[INSTRUCTIONS TO FOLLOW]
Your task is to write out exactly the lines of the listing below, from the first down to the line that holds "Task: Click the Stop loading icon".

[Start of Attachment]

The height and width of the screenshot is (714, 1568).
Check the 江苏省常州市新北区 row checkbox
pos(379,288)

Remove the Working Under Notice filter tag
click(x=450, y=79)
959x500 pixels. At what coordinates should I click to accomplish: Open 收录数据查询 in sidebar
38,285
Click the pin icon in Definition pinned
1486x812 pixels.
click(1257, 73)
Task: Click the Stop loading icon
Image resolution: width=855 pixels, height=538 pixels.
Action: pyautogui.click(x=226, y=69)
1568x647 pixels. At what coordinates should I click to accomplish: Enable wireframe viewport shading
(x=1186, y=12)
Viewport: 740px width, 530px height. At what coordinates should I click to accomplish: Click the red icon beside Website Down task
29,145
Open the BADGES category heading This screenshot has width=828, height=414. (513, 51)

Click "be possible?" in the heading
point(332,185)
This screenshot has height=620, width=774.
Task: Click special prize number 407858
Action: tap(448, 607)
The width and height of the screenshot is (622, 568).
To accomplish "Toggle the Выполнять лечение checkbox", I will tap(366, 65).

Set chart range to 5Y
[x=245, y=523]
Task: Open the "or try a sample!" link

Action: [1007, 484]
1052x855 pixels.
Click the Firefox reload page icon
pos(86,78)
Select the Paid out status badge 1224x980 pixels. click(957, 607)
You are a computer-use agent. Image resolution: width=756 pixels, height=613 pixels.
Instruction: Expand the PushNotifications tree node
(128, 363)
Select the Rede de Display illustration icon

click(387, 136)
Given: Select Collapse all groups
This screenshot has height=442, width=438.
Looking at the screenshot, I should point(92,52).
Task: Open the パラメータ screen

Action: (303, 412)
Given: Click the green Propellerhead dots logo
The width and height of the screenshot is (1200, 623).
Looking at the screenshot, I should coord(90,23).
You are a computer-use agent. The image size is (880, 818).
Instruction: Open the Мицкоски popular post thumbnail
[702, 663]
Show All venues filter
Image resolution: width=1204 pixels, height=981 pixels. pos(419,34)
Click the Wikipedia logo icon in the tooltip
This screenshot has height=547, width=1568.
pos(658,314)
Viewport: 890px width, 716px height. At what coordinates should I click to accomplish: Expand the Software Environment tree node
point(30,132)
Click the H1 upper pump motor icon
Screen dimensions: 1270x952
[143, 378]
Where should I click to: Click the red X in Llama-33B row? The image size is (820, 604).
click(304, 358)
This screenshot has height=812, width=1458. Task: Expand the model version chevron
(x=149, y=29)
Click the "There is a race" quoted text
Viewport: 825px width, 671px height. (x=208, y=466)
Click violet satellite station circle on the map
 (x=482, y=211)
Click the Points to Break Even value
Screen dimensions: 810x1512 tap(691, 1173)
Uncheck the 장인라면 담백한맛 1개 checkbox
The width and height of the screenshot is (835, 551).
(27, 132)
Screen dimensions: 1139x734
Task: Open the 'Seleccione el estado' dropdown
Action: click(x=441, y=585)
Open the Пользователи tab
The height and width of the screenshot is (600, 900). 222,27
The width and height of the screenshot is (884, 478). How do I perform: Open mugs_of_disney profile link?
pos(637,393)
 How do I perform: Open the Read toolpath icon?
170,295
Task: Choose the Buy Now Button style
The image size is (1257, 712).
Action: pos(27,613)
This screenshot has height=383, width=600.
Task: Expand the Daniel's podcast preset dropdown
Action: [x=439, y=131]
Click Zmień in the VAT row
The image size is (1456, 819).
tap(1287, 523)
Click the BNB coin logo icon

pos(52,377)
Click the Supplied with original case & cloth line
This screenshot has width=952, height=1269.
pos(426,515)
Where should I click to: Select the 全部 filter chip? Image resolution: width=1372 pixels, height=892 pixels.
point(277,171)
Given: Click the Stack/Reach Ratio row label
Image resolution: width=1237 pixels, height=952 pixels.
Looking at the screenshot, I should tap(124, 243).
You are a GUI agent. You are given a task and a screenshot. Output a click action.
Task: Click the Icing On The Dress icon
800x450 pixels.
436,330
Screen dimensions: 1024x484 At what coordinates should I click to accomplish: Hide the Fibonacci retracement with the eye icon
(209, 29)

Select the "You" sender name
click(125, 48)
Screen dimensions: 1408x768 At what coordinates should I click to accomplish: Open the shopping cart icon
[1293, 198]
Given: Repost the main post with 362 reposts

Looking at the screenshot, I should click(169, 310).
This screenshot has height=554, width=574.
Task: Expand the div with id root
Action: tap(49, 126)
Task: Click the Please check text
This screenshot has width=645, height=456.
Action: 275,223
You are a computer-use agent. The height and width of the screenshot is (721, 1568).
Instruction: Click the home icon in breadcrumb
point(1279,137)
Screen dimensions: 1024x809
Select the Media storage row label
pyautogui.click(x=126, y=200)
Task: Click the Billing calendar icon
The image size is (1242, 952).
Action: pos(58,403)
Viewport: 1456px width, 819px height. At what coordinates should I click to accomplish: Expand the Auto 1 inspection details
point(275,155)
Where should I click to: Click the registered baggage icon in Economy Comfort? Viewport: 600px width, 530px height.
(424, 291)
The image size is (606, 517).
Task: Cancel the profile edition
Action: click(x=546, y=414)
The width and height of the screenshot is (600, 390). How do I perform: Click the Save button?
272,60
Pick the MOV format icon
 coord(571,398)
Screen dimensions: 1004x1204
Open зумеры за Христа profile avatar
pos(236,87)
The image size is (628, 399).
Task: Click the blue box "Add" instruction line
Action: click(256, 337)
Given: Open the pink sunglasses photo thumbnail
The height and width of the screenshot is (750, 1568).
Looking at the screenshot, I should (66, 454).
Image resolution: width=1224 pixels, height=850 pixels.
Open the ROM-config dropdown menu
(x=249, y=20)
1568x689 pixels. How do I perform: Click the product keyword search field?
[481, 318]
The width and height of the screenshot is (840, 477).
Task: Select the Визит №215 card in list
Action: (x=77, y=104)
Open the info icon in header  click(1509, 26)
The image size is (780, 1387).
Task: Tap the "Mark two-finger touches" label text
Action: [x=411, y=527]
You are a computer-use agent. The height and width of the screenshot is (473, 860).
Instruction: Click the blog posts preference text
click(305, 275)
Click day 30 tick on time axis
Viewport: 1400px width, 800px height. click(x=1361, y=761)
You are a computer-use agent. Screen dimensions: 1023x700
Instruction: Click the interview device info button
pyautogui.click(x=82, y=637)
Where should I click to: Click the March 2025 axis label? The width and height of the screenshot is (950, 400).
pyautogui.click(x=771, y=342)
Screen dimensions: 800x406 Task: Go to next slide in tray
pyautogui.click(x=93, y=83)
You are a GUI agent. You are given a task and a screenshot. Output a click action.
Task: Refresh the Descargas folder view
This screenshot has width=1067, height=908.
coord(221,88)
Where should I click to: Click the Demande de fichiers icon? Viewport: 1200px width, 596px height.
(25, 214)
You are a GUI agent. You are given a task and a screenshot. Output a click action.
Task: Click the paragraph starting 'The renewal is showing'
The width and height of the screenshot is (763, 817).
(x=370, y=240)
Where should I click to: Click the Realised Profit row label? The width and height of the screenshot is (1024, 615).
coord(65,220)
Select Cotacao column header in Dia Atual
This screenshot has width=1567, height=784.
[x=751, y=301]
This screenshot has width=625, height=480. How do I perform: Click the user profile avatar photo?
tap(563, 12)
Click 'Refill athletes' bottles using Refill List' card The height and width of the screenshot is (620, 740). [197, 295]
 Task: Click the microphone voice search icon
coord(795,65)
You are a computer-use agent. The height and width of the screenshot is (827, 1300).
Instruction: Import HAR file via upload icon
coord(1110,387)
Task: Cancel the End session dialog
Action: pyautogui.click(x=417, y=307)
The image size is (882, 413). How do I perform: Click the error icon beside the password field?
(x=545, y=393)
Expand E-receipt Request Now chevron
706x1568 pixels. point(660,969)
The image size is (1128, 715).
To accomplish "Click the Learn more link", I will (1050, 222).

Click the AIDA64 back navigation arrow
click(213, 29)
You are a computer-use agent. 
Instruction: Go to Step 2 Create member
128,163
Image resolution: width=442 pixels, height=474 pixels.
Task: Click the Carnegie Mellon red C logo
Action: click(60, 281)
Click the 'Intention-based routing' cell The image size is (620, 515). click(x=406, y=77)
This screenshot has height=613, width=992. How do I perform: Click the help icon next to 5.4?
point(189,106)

[End of Attachment]

[SOLUTION]
The height and width of the screenshot is (714, 1568).
Check the 江苏省常州市新北区 row checkbox
pos(379,288)

Remove the Working Under Notice filter tag
click(x=450, y=79)
959x500 pixels. At what coordinates should I click to accomplish: Open 收录数据查询 in sidebar
38,285
Click the pin icon in Definition pinned
1486x812 pixels.
click(1257, 73)
Task: Click the Stop loading icon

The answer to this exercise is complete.